Tuesday, November 5, 2024

Columbia opens, dedicates public park in honor of Page Ellington

Page ellington park south

The new park will be named after Ellington to honor his contributions to the city. | Instagram

The new park will be named after Ellington to honor his contributions to the city. | Instagram

Columbia recently opened a public park to commemorate the life of Page Ellington, a prominent Black architect who helped to make the city what it is today. 

Ellington was instrumental in helping build several of the buildings in town, but received little or no recognition and was referred to as a "useful servant" in books chronicling the history of the area.

When Bobby Donaldson, a history professor at the University of South Carolina and director of the Center for Civil Rights History Research at the college, discovered Ellington's story, he said he knew that something must be done about it. 

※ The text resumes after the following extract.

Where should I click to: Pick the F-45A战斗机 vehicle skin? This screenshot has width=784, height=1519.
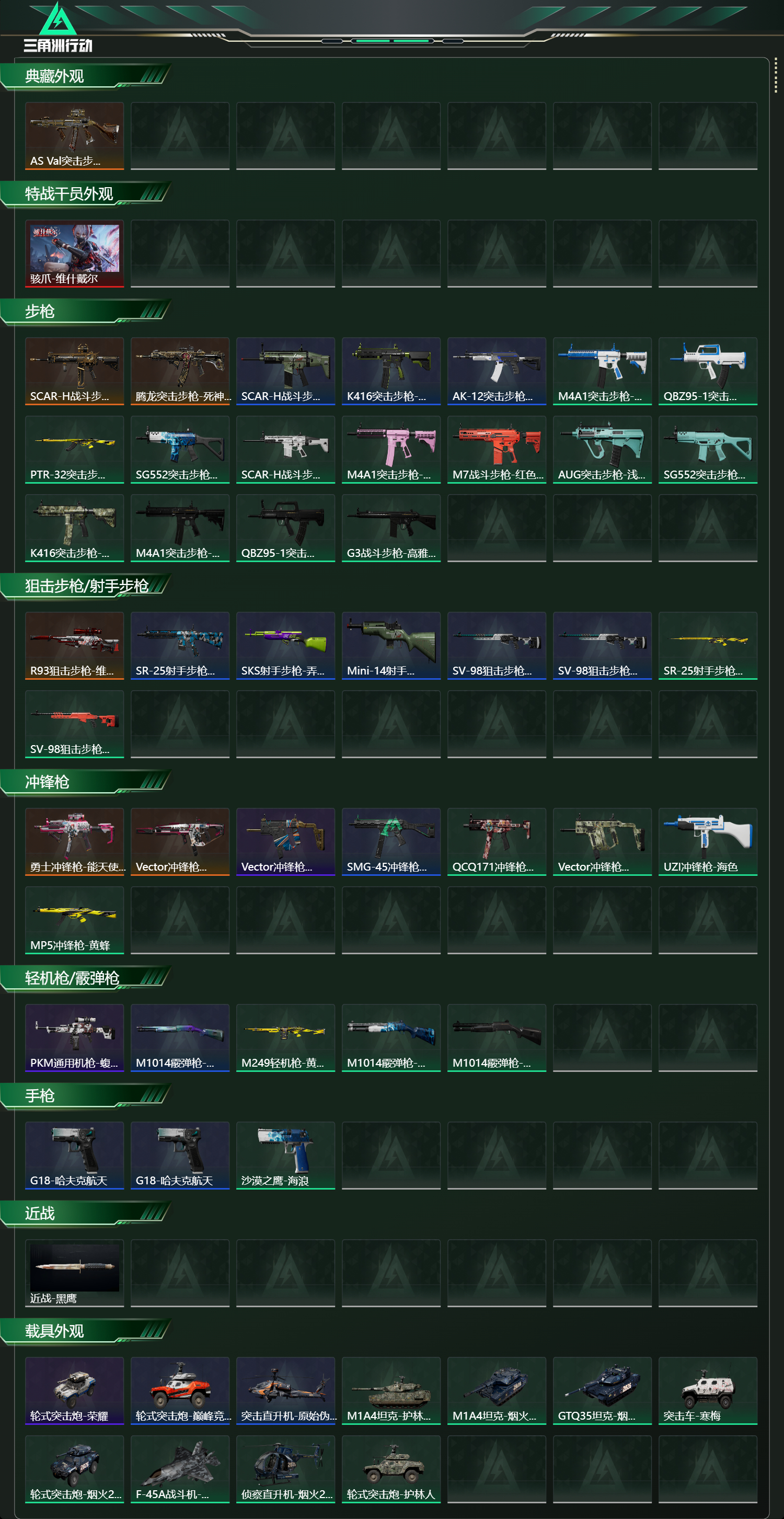[x=180, y=1469]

“There is no name on these buildings that commemorates the life of the man who helped to build this campus," Donaldson said at the park's opening and dedication of Page Ellington Park in June, according to The Post and Courier. "Well today, Mr. Mayor and City Council, we offer a correction. We offer a reconstruction of this history of Columbia.”

According to The Post and Courier, Ellington was a self-taught architect and builder who worked on numerous buildings on the property and elsewhere in the city. He was close with Dr. James Babcock, whose name adorns one of Columbia’s iconic buildings that was heavily damaged by fire last year but is being rebuilt into hundreds of apartments. 

With all the new development has been a recognized need from the city, local historians and developers to acknowledge the deep and at times sordid history of the property, once part of a slave plantation before it became an asylum for the mentally ill. 

The recognition includes the contributions of some of the area’s Black leaders, from Reconstruction through the civil right era, The Post and Courier reported.

Now the large, 20-acre public space in the BullStreet District at 2220 Gregg St., bears Ellington’s name, the result of a committee of historians and city officials narrowing down a list of 15 based on each’s merit and individual contribution. It is likely the remaining names will appear in the park and elsewhere in the BullStreet District.

Ellington's story is an intriguing one. He was born enslaved in North Carolina, and would go on to become a member of the Columbia Health Board in 1875, as well as a City Council candidate and an election manager for his ward. His home still stands in Arsenal Hill.

The park is owned and managed by the city, and includes a fenced dog park and a paved walking trail overlooking a pond with a large oak as a centerpiece. 

Smith Branch Creek can be seen flowing nearby after developers brought it back to the surface to help manage floodwaters.